RedGuard is a C2 front flow control tool designed for red team operations to evade detection by blue teams, AVs, and EDRs. It offers a lightweight, efficient, and reliable solution for hiding C2 channels by managing traffic flow, blocking analysis traffic, and obfuscating communication.

How It Works

RedGuard operates as a reverse proxy, intercepting and manipulating network traffic to disguise C2 communications. It employs techniques such as randomizing TLS JARM fingerprints, forging TLS certificates, and parsing Malleable C2 profiles to mimic legitimate traffic. The tool can block analysis traffic based on JA3 fingerprints, IP blacklists, time restrictions, and custom sample fingerprints, while also supporting domain fronting and load balancing for enhanced stealth.

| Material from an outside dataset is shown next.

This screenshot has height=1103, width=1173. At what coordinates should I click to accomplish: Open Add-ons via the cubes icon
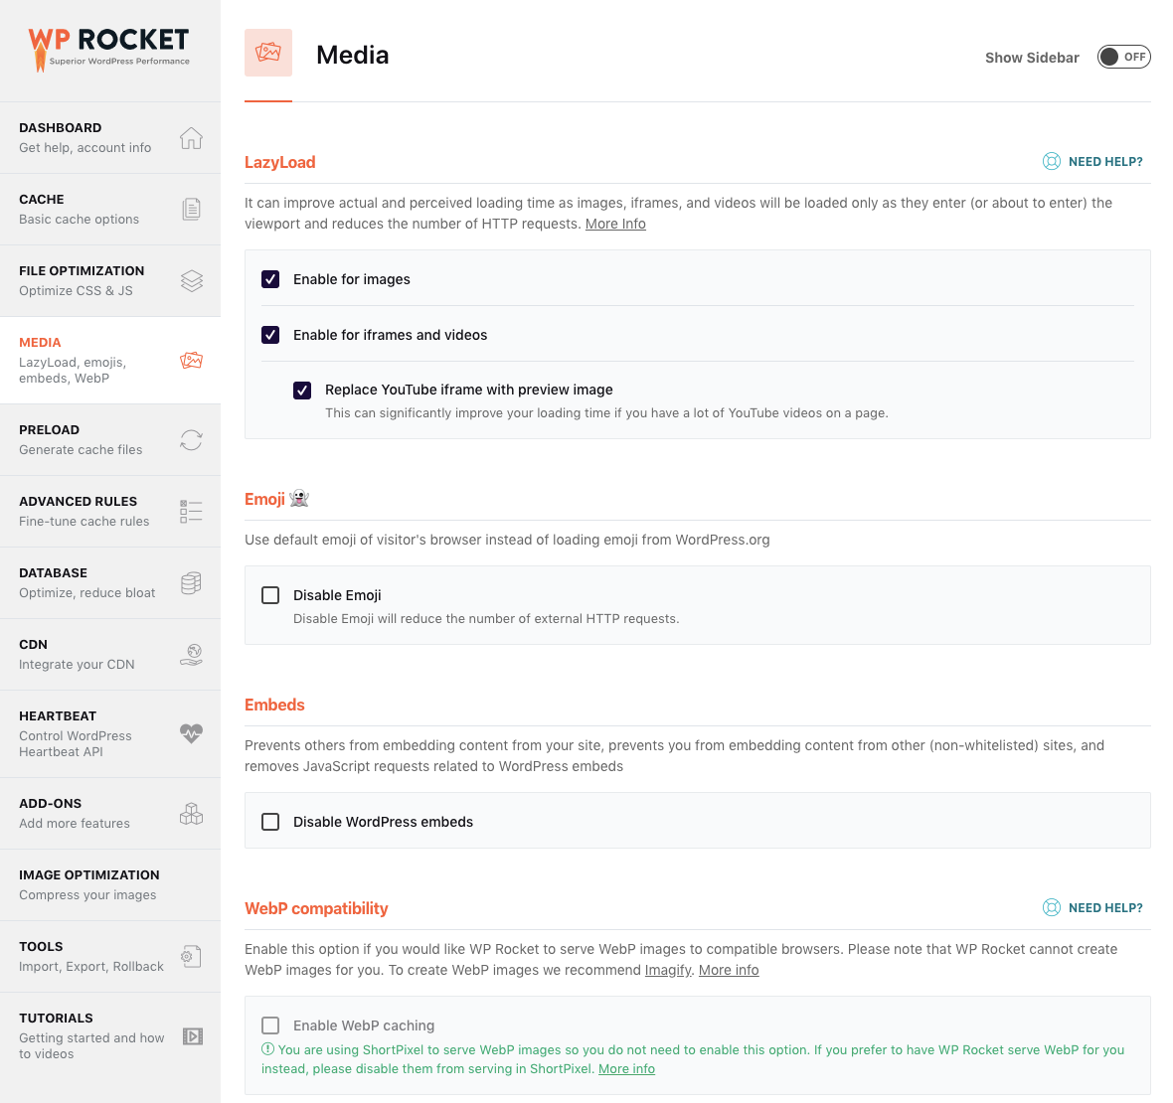coord(191,813)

Quick Start & Requirements

• Install via git clone https://github.com/wikiZ/RedGuard.git and go build -ldflags "-s -w" -trimpath.
• Requires Go programming language.
• Configuration is managed via a .RedGuard_CobaltStrike.ini file.
• Official documentation and usage examples are available in the README.

Highlighted Details

• Evades detection by Blue Teams, AVs, and EDRs.
• Supports Malleable C2 Profiles 4.0+.
• Implements JA3 fingerprint recognition for sandbox evasion.
• Offers IP-based geographic restrictions and time-based access control.
• Can hijack responses or redirect traffic to honeypots.

Maintenance & Community

The project is actively developed by "风起" (Feng Qi), who has authored several related articles and presented at security conferences. Community interaction is encouraged via GitHub issues.

Licensing & Compatibility

The repository does not explicitly state a license in the README. Compatibility for commercial use or closed-source linking is not specified.

Limitations & Caveats

The README does not specify a license, which may impact commercial adoption. While extensive, some advanced features like honeypot integration rely on specific configurations and external tools.